“I’m getting old” is a popular complaint and frequently overheard during military fitness testing. It’s mostly a lame excuse based on societal misperceptions that has nothing to do with human physiology. Here’s what really happens.

First, you stopped taking steroids. You probably called it “going through puberty” but your adolescence was a growth spurt fueled by growth hormones and steroids that your mammalian body produced naturally. To demonstrate, consider how much lean body mass you gained from age 8 to 18. Even without a conscious intervention directed at getting you stronger, such as lifting weights, you got stronger by merely failing to die.

Second, your post-adolescent self stopped doing “kid stuff.” Recess and playground time was replaced with more classroom time and then a job. Even for the active, how many high school athletes continue to compete in any sports after graduation? Instead, most people either become an adult and get a job or go on to further education to get a job. So right after that natural growth/steroid cycle comes to an end, people tend to greatly reduce their activity levels. Even traditionally hard labor professions (farming, construction, logging, mining, etc.) have become more automated over the centuries while knowledge work and desk jobs have increased. Physical activity is either consciously programmed (unit/department mandatory PT and fitness tests, join an adult sports league, conduct some type of exercise on your own, etc.) or it likely doesn’t happen.

This lack of activity coinciding with the end of this natural growth spurt is essentially a detraining effect. There is no physiological reason it must occur. Studies of elderly people, including men and women in their 70s, 80s, and 90s with existing medical conditions, demonstrate that humans are capable of getting stronger at any age if they consistently do something that will trigger a needed adaptation to force the body to get stronger. In other words, grandma can stay fit and independent and avoid languishing in a vegetable farm (nursing home or similar pre-graveyard purgatory) if she does something like lifting weights several times a week to get that way. But societal norms suggest that grandmas (or men over 35 or women of any age…) aren’t supposed to use barbells (even though there is no physiological basis for this) so most of them don’t. Decades after stopping recess and away from that natural steroid cycle, the societal norm of what “old” is takes over.

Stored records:

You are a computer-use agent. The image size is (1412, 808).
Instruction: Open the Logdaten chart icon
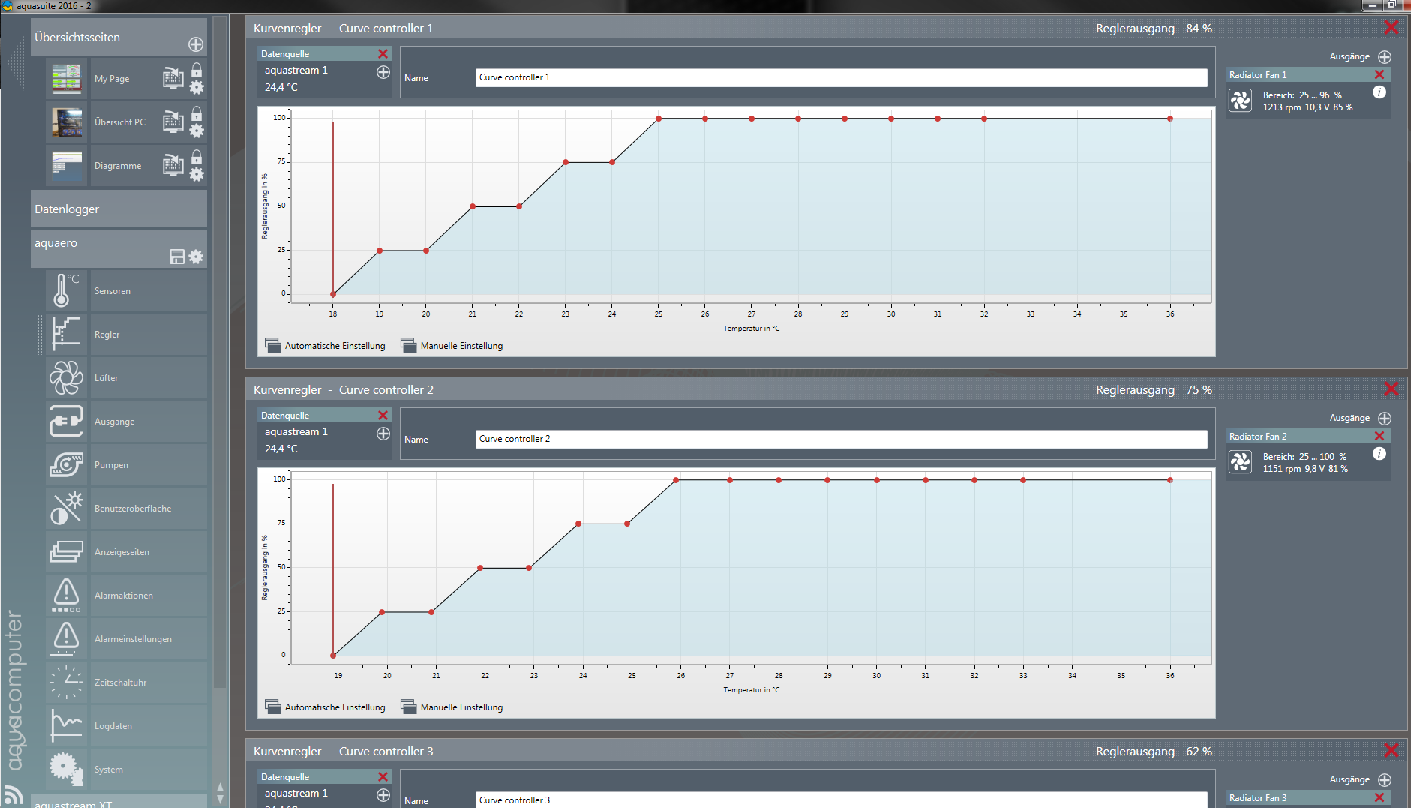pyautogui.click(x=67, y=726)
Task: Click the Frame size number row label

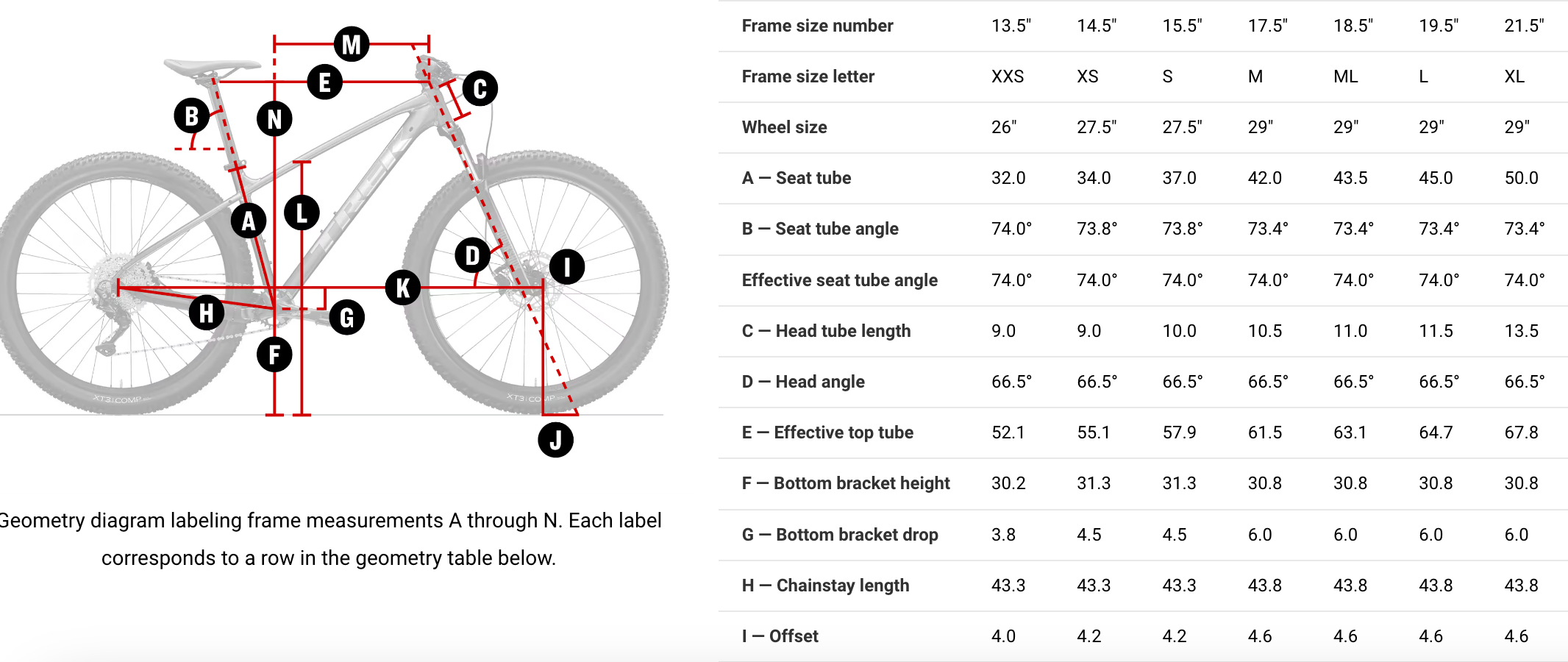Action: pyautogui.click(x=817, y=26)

...

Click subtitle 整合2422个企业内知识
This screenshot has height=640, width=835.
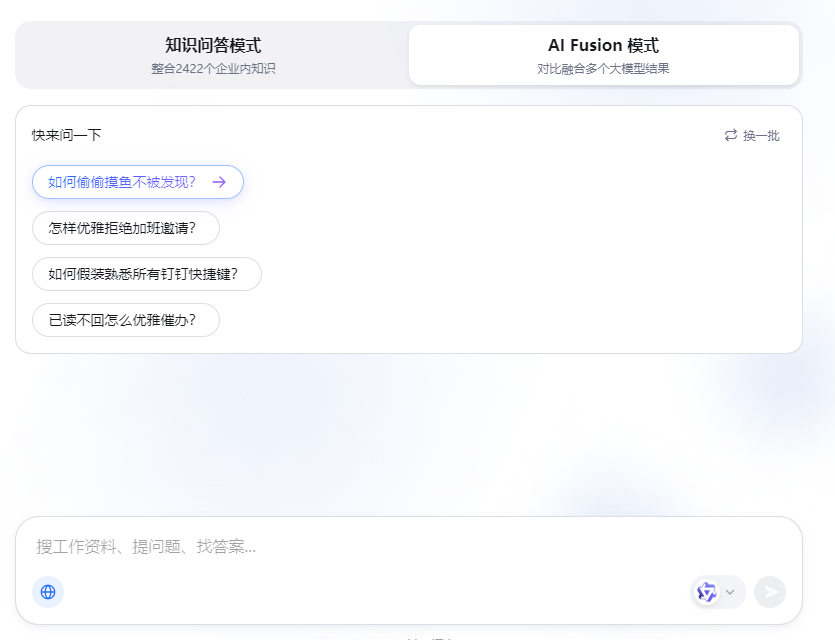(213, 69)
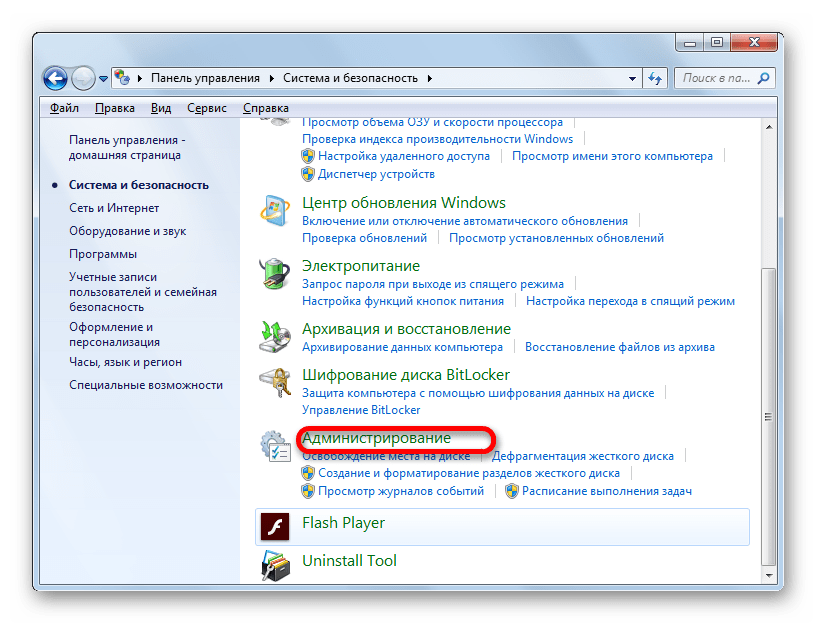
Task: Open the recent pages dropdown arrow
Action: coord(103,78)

What the exercise asks ▸ Write out the text on aging and physical fitness word for word, from beginning to end. The stored records are a separate body of material with no connection to the text.

Result for this task ▸
“I’m getting old” is a popular complaint and frequently overheard during military fitness testing. It’s mostly a lame excuse based on societal misperceptions that has nothing to do with human physiology. Here’s what really happens.

First, you stopped taking steroids. You probably called it “going through puberty” but your adolescence was a growth spurt fueled by growth hormones and steroids that your mammalian body produced naturally. To demonstrate, consider how much lean body mass you gained from age 8 to 18. Even without a conscious intervention directed at getting you stronger, such as lifting weights, you got stronger by merely failing to die.

Second, your post-adolescent self stopped doing “kid stuff.” Recess and playground time was replaced with more classroom time and then a job. Even for the active, how many high school athletes continue to compete in any sports after graduation? Instead, most people either become an adult and get a job or go on to further education to get a job. So right after that natural growth/steroid cycle comes to an end, people tend to greatly reduce their activity levels. Even traditionally hard labor professions (farming, construction, logging, mining, etc.) have become more automated over the centuries while knowledge work and desk jobs have increased. Physical activity is either consciously programmed (unit/department mandatory PT and fitness tests, join an adult sports league, conduct some type of exercise on your own, etc.) or it likely doesn’t happen.

This lack of activity coinciding with the end of this natural growth spurt is essentially a detraining effect. There is no physiological reason it must occur. Studies of elderly people, including men and women in their 70s, 80s, and 90s with existing medical conditions, demonstrate that humans are capable of getting stronger at any age if they consistently do something that will trigger a needed adaptation to force the body to get stronger. In other words, grandma can stay fit and independent and avoid languishing in a vegetable farm (nursing home or similar pre-graveyard purgatory) if she does something like lifting weights several times a week to get that way. But societal norms suggest that grandmas (or men over 35 or women of any age…) aren’t supposed to use barbells (even though there is no physiological basis for this) so most of them don’t. Decades after stopping recess and away from that natural steroid cycle, the societal norm of what “old” is takes over.